11.03.2007

A single gal's Saturday night

I've been running around for the past month. I'm completely over-programmed, and while I appear to be an outgoing person, it really takes a lot of energy to get dialed into that and I'm just tired (three cheers for the fact that it's daylight savings tonight and we get an extra hour to sleep. I remember when daylight savings meant we got an extra hour to drink at the bar... oh, how quickly times change).

This weekend is the first weekend I've had any time at home for longer than I can remember. I intentionally did not make plans with anyone tonight just so I could hang out with myself.

Note to self: I didn't say hang out by myself. But with myself.

Ah, yes. Tonight I'm on a date with myself. And guess what that means? I don't have to split the bill and I can easily project a second date--yahoo!

Here's what a date with myself entails:
  • Candles--not to set the mood, but to kill the smell of the garbage I forgot to take out before I left town earlier this week. Oops.
  • A fancy tarte (who are they kidding, it's a pizza) from Trader Joe's--serves four people. Hmmm. It certainly served the one of us on this date just fine.
  • Moose Drool--nothing says this relationship is going somewhere like slobber from a woodsy beast. In actuality, it's one of my favorite dark beers. I'm limiting myself to two--I need to keep my wits about me, lest I get myself drunk and try to take advantage of myself.

## Listed records
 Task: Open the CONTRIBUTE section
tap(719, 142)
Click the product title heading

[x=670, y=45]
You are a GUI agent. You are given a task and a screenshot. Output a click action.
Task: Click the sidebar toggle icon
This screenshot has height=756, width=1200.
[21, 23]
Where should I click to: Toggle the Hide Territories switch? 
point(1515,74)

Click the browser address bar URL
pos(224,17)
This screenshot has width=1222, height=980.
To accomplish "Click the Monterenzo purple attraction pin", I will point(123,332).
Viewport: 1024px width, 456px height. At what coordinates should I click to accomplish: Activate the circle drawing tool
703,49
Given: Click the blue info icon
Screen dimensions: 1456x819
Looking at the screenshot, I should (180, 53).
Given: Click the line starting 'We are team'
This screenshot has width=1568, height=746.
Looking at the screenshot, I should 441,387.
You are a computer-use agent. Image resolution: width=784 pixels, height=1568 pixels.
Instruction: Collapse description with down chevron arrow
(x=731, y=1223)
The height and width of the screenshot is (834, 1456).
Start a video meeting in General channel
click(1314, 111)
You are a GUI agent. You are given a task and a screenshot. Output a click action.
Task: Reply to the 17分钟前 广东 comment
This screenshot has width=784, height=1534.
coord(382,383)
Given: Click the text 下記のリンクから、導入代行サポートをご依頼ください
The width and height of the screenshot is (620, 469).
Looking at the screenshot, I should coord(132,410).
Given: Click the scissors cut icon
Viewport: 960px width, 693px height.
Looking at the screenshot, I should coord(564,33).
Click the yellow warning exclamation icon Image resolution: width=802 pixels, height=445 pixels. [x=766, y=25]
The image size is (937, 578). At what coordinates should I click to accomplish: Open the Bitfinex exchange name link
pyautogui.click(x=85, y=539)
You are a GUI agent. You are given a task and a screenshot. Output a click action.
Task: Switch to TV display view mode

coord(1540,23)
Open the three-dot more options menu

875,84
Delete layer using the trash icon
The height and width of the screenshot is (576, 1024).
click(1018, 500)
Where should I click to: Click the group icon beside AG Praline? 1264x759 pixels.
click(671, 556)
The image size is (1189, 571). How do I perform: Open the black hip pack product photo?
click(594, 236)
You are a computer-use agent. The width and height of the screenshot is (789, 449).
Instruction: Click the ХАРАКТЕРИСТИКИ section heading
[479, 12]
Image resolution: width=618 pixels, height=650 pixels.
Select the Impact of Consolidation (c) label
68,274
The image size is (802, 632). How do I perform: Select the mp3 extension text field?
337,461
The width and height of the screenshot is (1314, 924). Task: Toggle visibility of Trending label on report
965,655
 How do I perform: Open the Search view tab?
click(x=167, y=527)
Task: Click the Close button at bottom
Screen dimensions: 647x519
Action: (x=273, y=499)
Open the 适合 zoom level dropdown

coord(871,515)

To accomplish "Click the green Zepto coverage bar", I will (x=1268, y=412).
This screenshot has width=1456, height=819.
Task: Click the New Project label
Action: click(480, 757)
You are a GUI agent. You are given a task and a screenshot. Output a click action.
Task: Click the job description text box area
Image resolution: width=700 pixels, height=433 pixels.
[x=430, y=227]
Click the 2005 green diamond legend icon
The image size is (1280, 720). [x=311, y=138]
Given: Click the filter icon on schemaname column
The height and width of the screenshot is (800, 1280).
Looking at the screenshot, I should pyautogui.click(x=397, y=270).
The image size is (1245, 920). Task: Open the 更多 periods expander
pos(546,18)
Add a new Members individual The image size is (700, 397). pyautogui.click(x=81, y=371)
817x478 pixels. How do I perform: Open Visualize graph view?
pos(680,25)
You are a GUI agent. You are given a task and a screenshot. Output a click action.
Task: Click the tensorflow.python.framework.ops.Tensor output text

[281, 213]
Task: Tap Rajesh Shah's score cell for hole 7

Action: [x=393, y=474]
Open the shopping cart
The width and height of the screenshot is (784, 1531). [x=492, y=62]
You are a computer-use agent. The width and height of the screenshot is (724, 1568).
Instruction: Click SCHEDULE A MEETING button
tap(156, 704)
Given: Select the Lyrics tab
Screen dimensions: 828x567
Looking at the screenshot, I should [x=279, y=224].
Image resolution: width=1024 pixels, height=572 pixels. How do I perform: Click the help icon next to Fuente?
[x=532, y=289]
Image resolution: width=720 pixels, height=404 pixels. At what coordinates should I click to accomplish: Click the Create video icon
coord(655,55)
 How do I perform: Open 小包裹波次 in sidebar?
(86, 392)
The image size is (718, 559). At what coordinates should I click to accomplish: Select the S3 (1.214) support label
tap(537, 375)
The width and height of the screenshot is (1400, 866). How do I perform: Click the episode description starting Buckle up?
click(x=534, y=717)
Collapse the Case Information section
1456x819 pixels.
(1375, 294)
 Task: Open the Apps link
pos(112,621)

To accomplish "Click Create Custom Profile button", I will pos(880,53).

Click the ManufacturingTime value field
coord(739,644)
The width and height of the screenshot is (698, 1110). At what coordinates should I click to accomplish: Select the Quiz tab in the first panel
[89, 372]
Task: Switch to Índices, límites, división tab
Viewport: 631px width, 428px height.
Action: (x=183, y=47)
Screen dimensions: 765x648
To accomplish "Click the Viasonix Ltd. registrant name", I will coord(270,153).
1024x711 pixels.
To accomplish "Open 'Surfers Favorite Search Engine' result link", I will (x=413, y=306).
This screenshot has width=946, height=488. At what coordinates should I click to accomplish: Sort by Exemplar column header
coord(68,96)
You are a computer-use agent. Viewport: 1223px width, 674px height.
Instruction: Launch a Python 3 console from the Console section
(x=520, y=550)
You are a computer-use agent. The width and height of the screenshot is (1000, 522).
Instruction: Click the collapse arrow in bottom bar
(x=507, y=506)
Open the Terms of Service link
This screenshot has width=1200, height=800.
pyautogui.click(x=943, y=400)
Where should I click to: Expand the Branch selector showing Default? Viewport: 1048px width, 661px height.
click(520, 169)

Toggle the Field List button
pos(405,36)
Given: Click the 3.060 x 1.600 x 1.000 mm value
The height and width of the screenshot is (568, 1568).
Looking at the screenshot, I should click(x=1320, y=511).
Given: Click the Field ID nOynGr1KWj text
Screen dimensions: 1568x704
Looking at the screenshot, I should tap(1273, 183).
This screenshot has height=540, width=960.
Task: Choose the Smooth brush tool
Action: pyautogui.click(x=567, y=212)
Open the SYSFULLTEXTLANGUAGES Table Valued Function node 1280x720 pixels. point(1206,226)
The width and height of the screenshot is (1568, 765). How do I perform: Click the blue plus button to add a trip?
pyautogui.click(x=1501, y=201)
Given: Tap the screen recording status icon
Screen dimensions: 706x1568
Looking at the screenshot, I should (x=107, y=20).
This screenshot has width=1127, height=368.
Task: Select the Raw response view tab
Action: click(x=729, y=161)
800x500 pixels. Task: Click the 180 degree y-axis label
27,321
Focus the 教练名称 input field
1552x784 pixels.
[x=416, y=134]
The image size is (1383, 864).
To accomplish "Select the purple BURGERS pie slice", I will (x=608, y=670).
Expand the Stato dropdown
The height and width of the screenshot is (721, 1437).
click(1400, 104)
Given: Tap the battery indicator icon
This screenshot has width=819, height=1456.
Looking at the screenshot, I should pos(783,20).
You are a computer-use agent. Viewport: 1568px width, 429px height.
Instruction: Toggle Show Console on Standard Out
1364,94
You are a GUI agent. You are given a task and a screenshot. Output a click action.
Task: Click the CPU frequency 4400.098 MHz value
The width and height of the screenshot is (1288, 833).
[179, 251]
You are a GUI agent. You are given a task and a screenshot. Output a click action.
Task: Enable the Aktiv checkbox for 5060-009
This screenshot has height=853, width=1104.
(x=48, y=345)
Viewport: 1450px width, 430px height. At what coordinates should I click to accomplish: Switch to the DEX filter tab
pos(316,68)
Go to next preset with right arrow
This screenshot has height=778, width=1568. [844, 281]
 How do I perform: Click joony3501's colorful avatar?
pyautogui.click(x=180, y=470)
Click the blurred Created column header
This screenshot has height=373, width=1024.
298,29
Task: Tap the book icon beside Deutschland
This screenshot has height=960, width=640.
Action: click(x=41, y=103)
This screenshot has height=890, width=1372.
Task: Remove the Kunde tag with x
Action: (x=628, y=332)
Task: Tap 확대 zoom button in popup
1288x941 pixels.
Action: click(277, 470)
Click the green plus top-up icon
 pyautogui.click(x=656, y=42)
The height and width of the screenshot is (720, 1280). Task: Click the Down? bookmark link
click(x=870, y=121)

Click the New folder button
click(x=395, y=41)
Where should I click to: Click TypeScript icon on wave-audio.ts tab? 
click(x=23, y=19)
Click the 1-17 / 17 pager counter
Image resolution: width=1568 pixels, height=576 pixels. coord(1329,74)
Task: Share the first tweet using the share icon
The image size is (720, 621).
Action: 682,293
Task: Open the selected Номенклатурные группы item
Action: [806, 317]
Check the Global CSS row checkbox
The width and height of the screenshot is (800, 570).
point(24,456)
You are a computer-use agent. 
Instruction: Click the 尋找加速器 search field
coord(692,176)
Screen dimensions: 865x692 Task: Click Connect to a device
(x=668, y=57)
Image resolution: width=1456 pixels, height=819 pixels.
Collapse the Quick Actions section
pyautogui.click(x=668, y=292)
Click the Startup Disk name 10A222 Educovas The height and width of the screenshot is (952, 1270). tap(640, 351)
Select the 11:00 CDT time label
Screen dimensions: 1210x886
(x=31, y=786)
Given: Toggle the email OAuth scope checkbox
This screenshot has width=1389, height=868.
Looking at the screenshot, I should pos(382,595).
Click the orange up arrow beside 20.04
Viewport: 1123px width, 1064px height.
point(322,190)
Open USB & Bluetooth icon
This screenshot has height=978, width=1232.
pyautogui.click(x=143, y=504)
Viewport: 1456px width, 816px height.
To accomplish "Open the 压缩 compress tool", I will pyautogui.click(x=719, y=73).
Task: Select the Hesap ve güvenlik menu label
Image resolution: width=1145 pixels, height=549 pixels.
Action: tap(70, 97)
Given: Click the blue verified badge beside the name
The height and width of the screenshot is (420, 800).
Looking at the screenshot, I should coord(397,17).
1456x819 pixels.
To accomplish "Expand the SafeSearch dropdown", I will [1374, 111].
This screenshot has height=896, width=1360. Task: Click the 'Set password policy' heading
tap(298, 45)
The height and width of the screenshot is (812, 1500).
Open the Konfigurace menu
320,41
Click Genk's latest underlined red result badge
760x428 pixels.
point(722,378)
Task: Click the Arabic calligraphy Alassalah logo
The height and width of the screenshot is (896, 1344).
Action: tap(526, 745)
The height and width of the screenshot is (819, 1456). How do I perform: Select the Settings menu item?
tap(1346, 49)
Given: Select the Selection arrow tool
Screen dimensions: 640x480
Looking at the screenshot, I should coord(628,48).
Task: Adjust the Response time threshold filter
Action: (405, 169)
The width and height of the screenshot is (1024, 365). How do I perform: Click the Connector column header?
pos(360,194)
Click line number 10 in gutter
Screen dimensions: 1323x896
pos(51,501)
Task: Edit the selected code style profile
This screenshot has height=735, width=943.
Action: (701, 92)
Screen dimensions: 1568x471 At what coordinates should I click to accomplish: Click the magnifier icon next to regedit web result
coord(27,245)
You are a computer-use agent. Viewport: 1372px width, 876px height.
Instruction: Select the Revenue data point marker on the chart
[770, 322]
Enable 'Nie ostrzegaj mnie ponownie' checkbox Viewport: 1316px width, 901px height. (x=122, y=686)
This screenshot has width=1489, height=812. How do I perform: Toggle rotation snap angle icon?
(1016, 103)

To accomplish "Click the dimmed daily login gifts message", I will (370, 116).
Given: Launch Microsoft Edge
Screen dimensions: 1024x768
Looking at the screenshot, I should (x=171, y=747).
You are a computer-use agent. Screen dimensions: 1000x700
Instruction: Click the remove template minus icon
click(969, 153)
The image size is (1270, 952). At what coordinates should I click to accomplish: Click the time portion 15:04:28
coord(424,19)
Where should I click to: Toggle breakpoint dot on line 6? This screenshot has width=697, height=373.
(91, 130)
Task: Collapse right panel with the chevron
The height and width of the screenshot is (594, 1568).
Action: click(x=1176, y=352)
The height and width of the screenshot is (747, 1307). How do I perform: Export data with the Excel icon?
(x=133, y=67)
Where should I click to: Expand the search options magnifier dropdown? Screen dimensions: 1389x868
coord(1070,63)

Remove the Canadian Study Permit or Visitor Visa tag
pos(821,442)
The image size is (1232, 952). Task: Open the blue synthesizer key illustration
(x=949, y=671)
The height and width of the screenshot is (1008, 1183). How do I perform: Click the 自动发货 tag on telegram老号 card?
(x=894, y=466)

## Short problem
Resume the blog post about spending a Saturday night on a date with oneself, continuing from the point at which it stops.

## Answer below
  • A two-alarm fire--okay, it wasn't a real fire. But, two alarms were blaring. Anytime I cook anything in my monstrosity of a kitchen, it sets off my smoke detector in the extra room just outside the kitchen. It would set off the smoke detector in the kitchen, but I got tired of that one blaring every time I boiled water for pasta, so I took it off the wall and put it in my baking tools drawer. Safety first. Well, my pizza, er tarte, not only set off the alarm in the space, but also the one in the dining room. I spent the better part of five minutes frantically opening windows and doors, and whipping dishtowels around my head in an effort to diffuse the steam, or smoke, or hot air, or whatever was setting off the alarms. Needless to say, I was making quite the first impression on myself.
  • Porn--that got your attention, didn't it. Okay, it's my porn equivalent. Domino magazine. I poured over the newest issue to get creative decorating ideas for my place (oh, my eyes just rolled back into my head in overwhelming delight).

Who wouldn't want to date this? Maybe for my second date, I'll take myself to a kitchen supply store to begin pricing oven hoods and fans. Did I really just type that? Let me reiterate: oh how quickly times change.

2 comments:

mike helminger said...

that sounds like one hot date. if only mine where that exciting...

mike helminger said...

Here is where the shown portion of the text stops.